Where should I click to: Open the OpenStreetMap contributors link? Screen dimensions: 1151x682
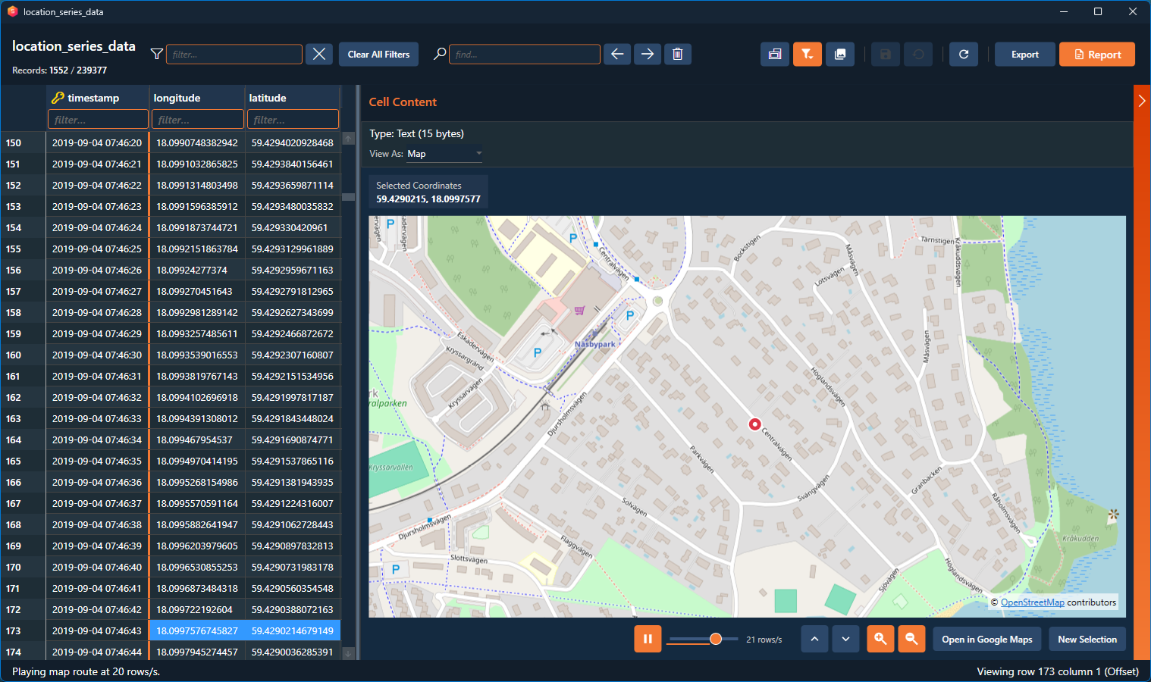pos(1032,602)
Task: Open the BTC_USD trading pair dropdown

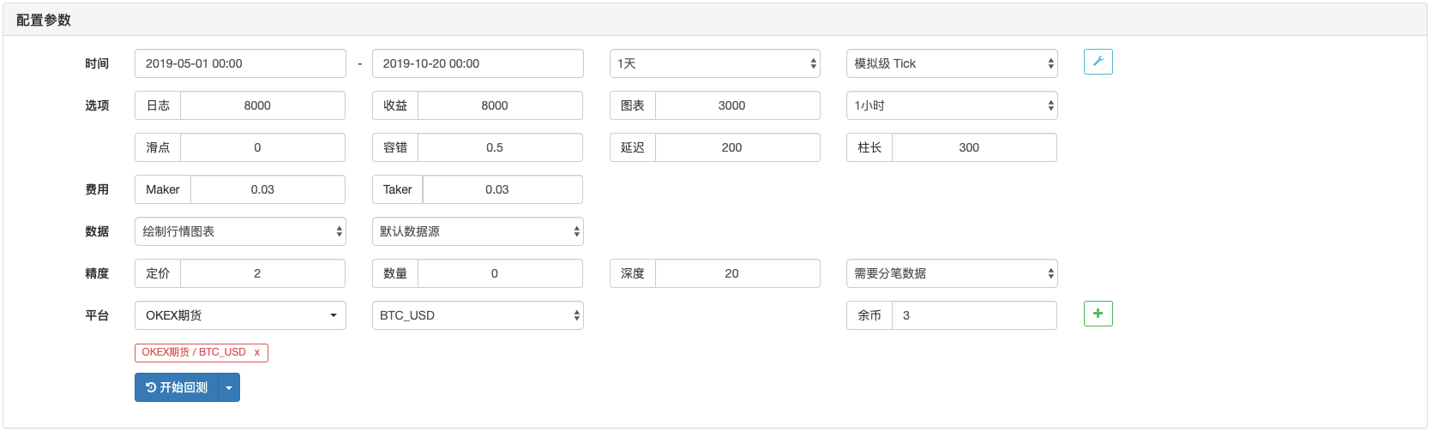Action: coord(478,315)
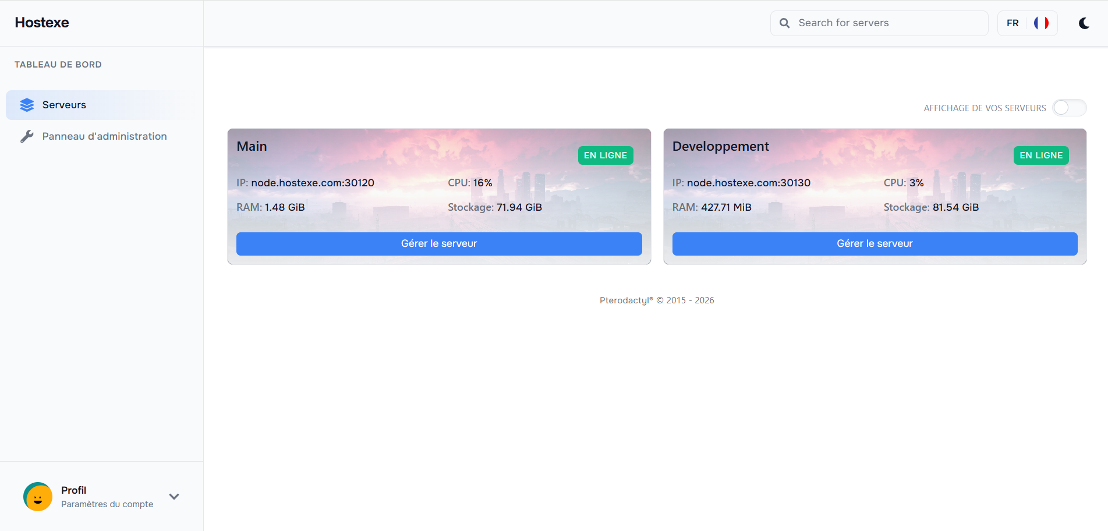This screenshot has width=1108, height=531.
Task: Expand the Profil chevron arrow
Action: pyautogui.click(x=174, y=497)
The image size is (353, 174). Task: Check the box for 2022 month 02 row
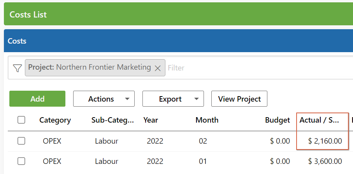[21, 141]
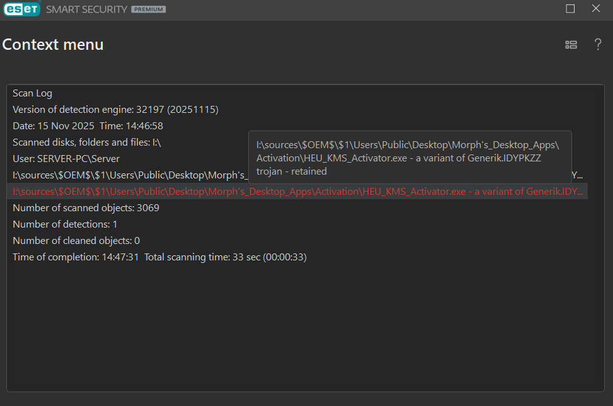Select the Scanned disks, folders and files line
This screenshot has height=406, width=613.
point(86,142)
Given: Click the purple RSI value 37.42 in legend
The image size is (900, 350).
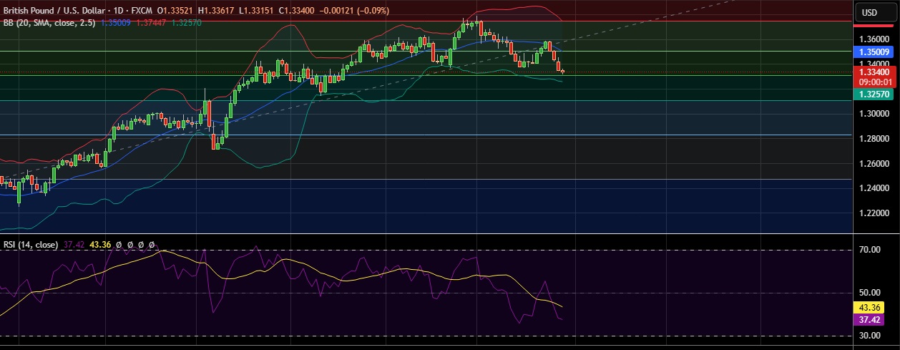Looking at the screenshot, I should coord(74,245).
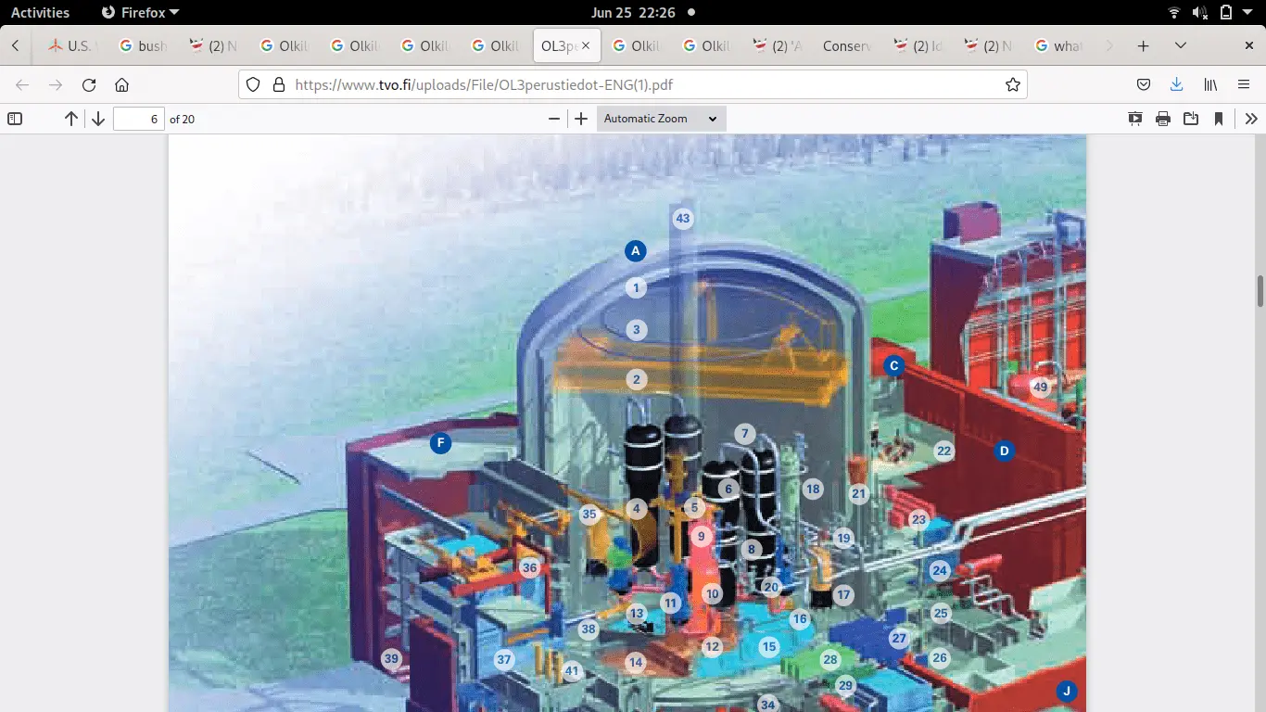Screen dimensions: 1266x712
Task: Zoom out of the PDF page
Action: tap(554, 119)
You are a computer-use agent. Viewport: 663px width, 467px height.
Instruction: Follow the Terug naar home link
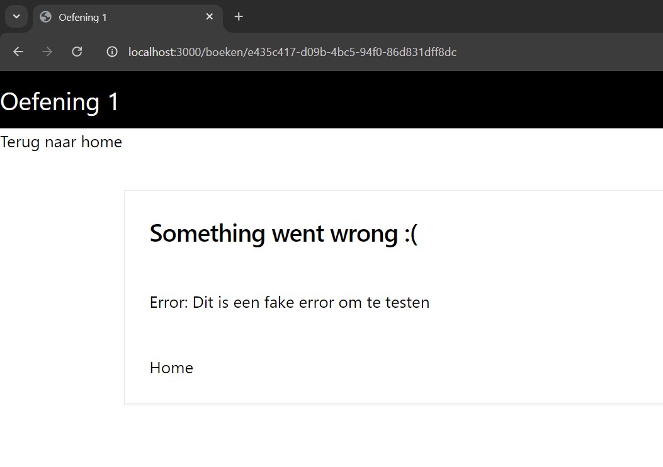coord(60,142)
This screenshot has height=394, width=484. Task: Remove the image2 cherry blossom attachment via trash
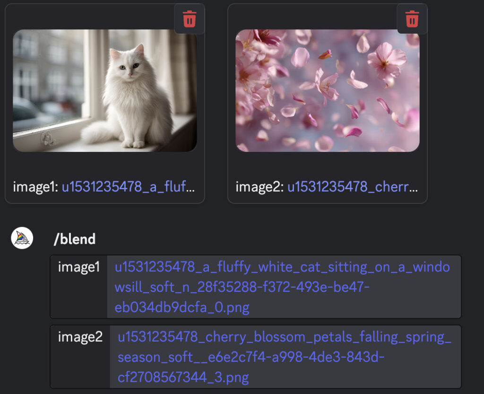[412, 19]
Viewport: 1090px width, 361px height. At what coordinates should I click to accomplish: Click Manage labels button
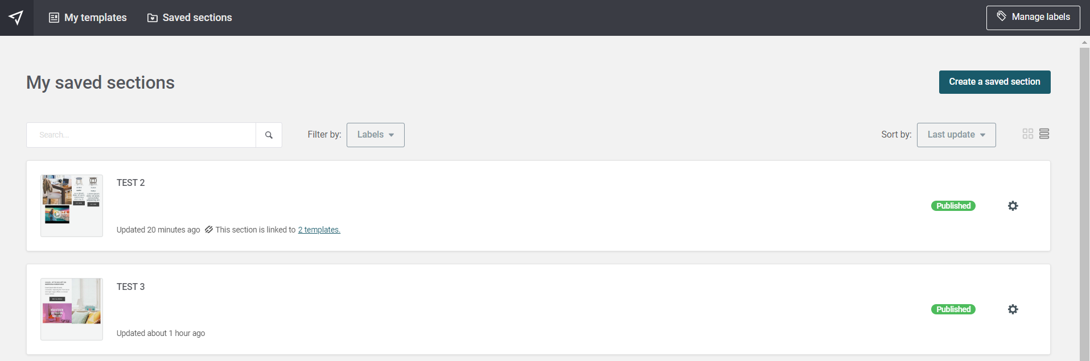point(1033,18)
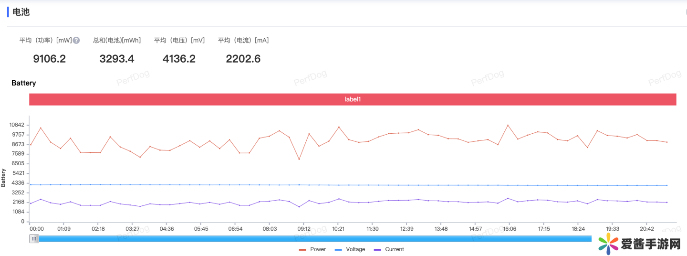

════════════════

Exercise description
Leaving the pictures out, reproduce the entries above exactly.

Response area
Where should I click to: Open the OpenStreetMap contributors link? Screen dimensions: 1151x682
pos(1032,602)
Task: Open the BTC_USD trading pair dropdown

Action: coord(478,315)
This screenshot has width=1108, height=531.
Task: Expand the Profil chevron arrow
Action: pyautogui.click(x=174, y=497)
The image size is (353, 174). Task: Check the box for 2022 month 02 row
[21, 141]
Select the Scanned disks, folders and files line
This screenshot has height=406, width=613.
point(86,142)
Given: Click the purple RSI value 37.42 in legend
The image size is (900, 350).
Looking at the screenshot, I should coord(74,245).
Screen dimensions: 1266x712
Task: Zoom out of the PDF page
Action: tap(554, 119)
You are a computer-use agent. Viewport: 663px width, 467px height.
Instruction: Follow the Terug naar home link
coord(60,142)
This screenshot has height=394, width=484. Task: Remove the image2 cherry blossom attachment via trash
[412, 19]
Viewport: 1090px width, 361px height. At what coordinates should I click to accomplish: Click Manage labels button
point(1033,18)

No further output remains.